A few weeks ago, a story came out of Delhi University that I have not been able to stop thinking about.

An assistant professor someone who had been working on their PhD research for six years had a bag stolen from a parked vehicle near North Campus. Inside that bag was a laptop. On that laptop was everything: drafts, datasets, analysis, unpublished findings. Six years of intellectual work. Gone.

The police case is ongoing. The laptop has not been recovered.

And the thing that hit me most when I read this was not the theft itself.

It was the realization that this could happen to almost anyone working in research today.


The One-Line Version

The Delhi University incident asks a question that most researchers quietly avoid:

If your laptop disappeared right now, how much would you lose, permanently?

For a lot of people, the honest answer is: most of it.


Why This Specific Story Unsettled Me

I work in theoretical physics, so my data is mostly calculations, notes, LaTeX files, references.

But I know people working in fields where the data is irreplaceable fieldwork interviews, experimental readings, longitudinal observations. The kind of data where you cannot just go back and collect it again.

Six years in, just before the final stretch of a PhD, is arguably the worst possible moment to lose everything.

And the theft was not sophisticated. It was a bag in a parked car. Something that happens every day in every city in India.

That gap between how fragile research data actually is, and how casually most of us treat its protection is what the story made visible.


The Real Problem Is Not the Theft

Here is the thing:

The theft is the event that made the news. But the theft is not really the problem.

The problem is what made the theft catastrophic rather than just inconvenient.

If the data had been backed up truly backed up, not just “I think it’s on my Google Drive somewhere” losing the laptop would mean losing a device. Painful, expensive, disruptive.

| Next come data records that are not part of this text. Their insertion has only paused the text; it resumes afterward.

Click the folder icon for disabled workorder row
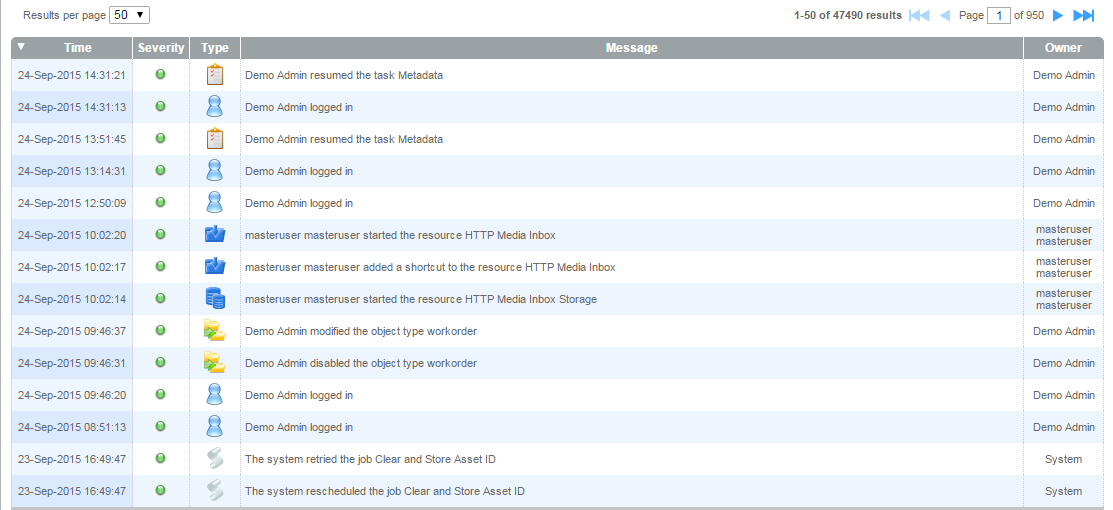The width and height of the screenshot is (1113, 510). (214, 363)
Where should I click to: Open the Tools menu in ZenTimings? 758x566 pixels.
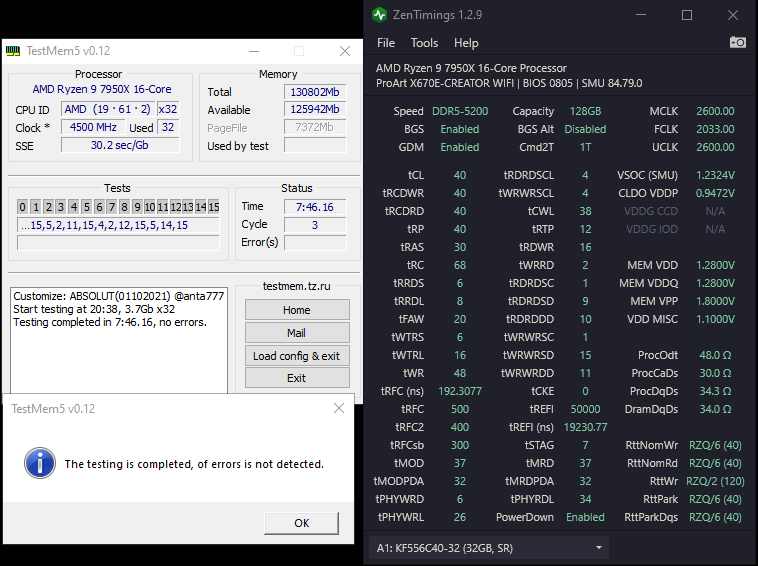click(x=424, y=43)
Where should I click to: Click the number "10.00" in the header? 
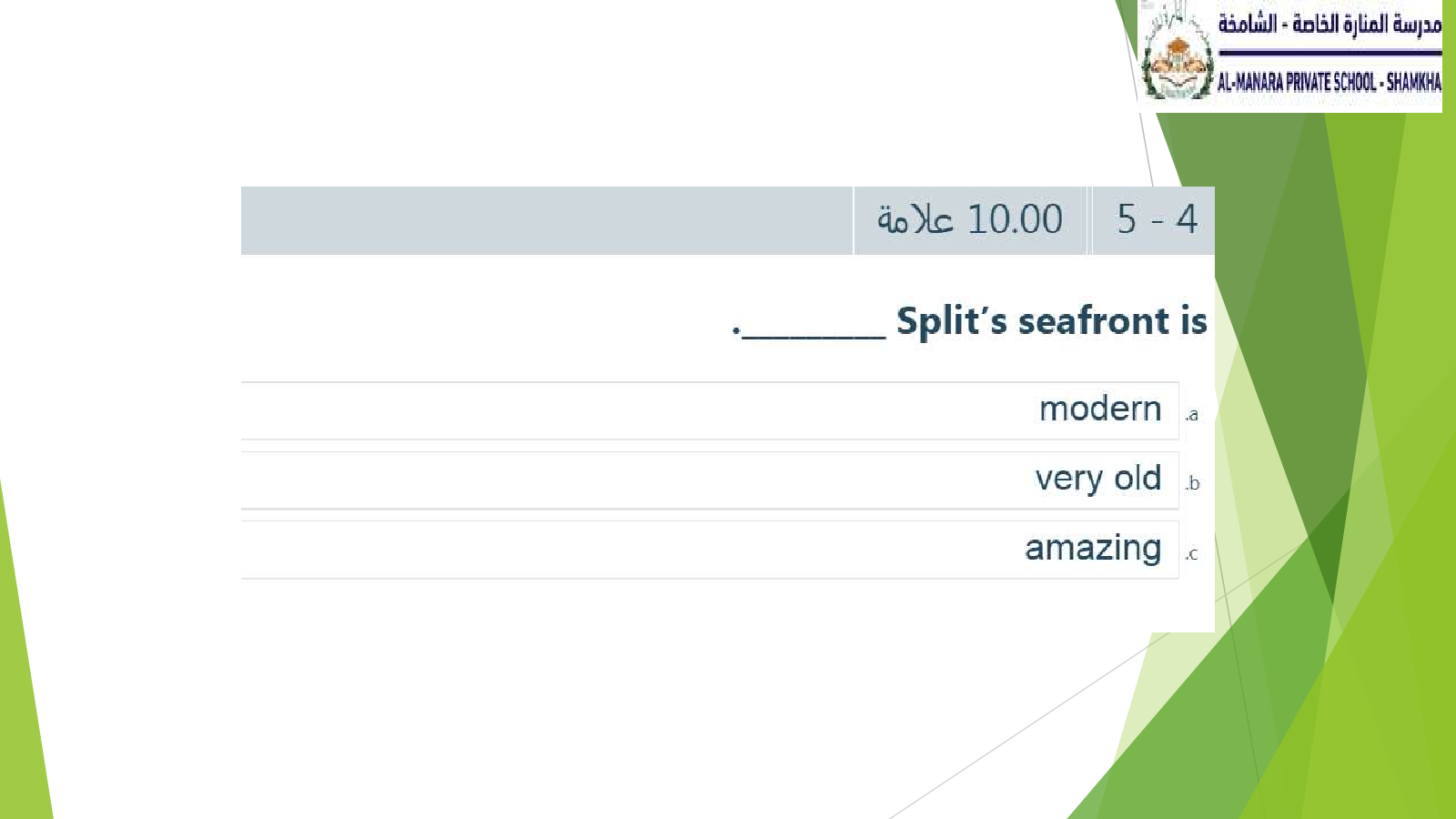click(1015, 220)
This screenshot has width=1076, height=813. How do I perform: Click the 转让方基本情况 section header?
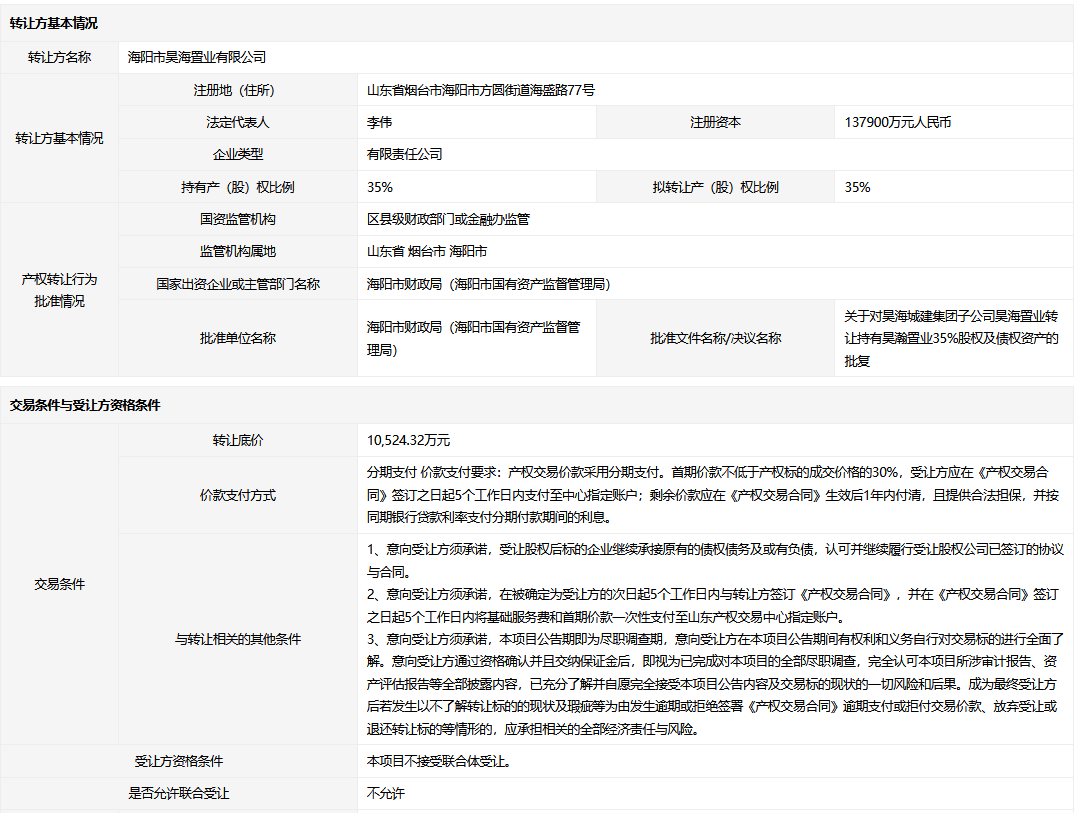(x=54, y=23)
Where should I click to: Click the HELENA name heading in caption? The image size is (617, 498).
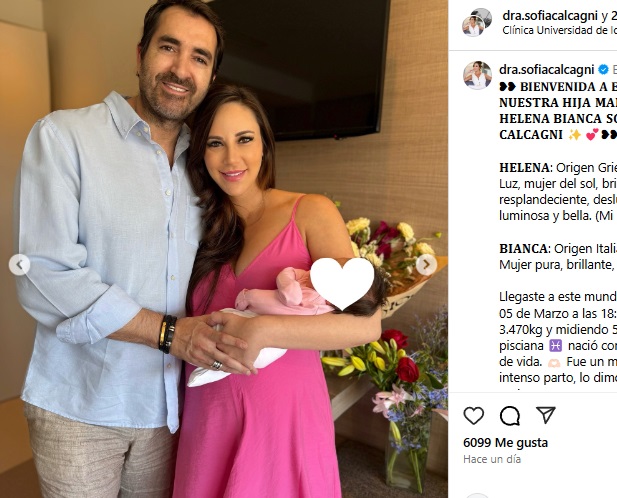point(525,168)
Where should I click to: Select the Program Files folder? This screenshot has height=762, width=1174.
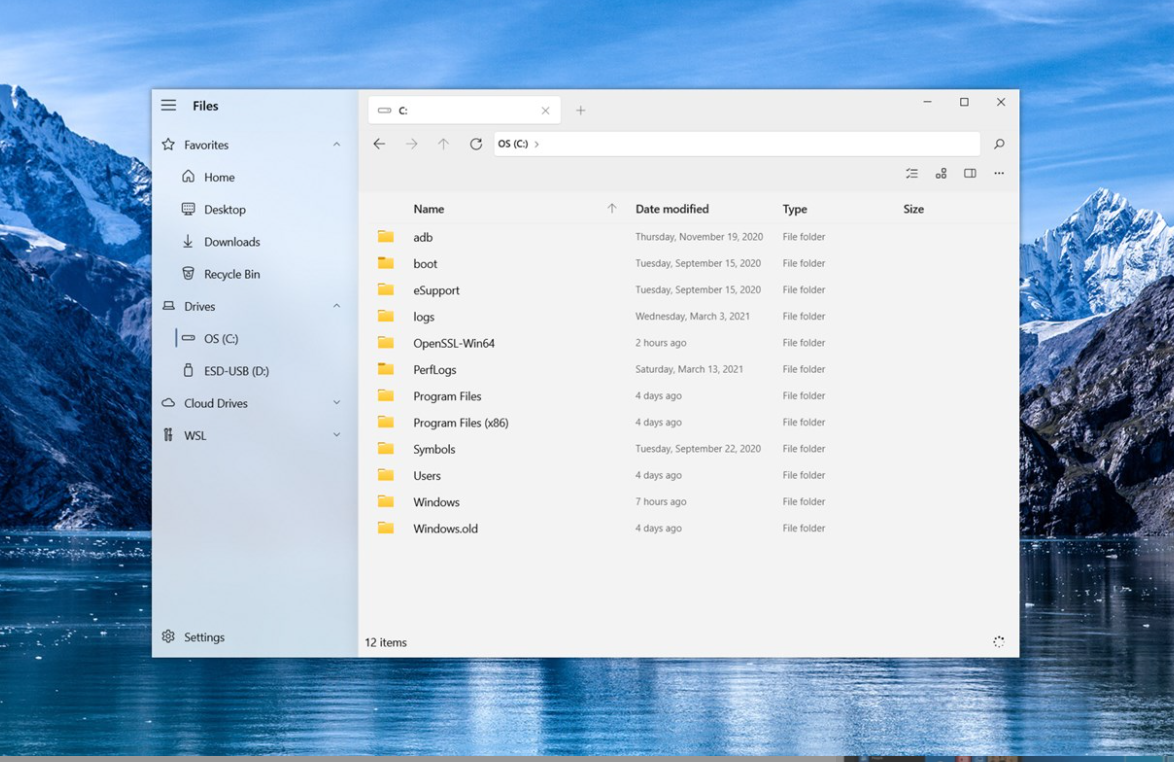(447, 396)
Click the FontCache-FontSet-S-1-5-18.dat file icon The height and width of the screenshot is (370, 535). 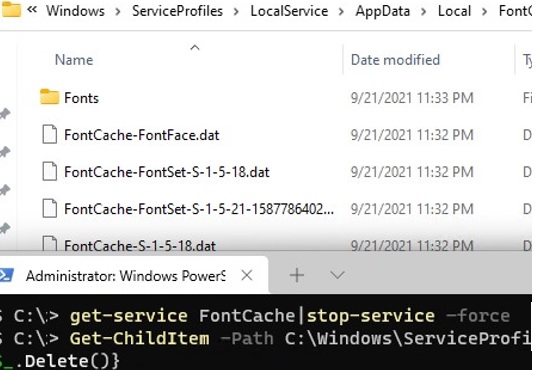[49, 171]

But not career-defining.

The reason this story exists at all is because the data lived in one place.

And I do not say that to assign blame. I say it because I have done the same thing. Most researchers I know have done the same thing. There is something about research work maybe its intimacy, maybe the pace of it, maybe just the habits we develop when we are tired and busy that makes it easy to defer the boring administrative tasks of data hygiene indefinitely.

Until you cannot anymore.


What “Backed Up” Actually Means

This part matters because I think there is a false sense of security that comes from vague backup habits.

Having a file on Google Drive does not mean it is backed up not if you only synced it three months ago.

Having an external hard drive in the same bag as your laptop is not a backup.

What backup actually requires is something like this:

  • At least two copies, in at least two different locations
  • One of which is off-site or cloud-based
  • Updated frequently enough that losing the last version would not matter
  • Actually tested meaning you have opened those files from the backup, not just assumed they are there

This sounds obvious when written out. It is less obvious at 1am when you are finishing a draft and your mind is elsewhere.


The Infrastructure Gap in Indian Academia

There is also a larger structural issue here that the Delhi story highlights.

Research data security is almost entirely treated as an individual researcher’s problem in most Indian universities.

There is no standard institutional cloud storage for PhD scholars at most places. No mandatory backup protocols. No training on data security during onboarding. No awareness programs.

The researcher is handed a supervisor, an enrollment number, and a library card. What happens to the data is largely up to them.

This is a failure of institutional design.

Universities that take research seriously need to think about:

  • Providing researchers access to institutional storage systems
  • Building awareness programs on data practices into PhD orientation
  • Encouraging or requiring version-controlled backups for research files
  • Creating infrastructure where data can live somewhere beyond a single personal device

This does not need to be expensive or complicated. But it requires someone deciding that it matters.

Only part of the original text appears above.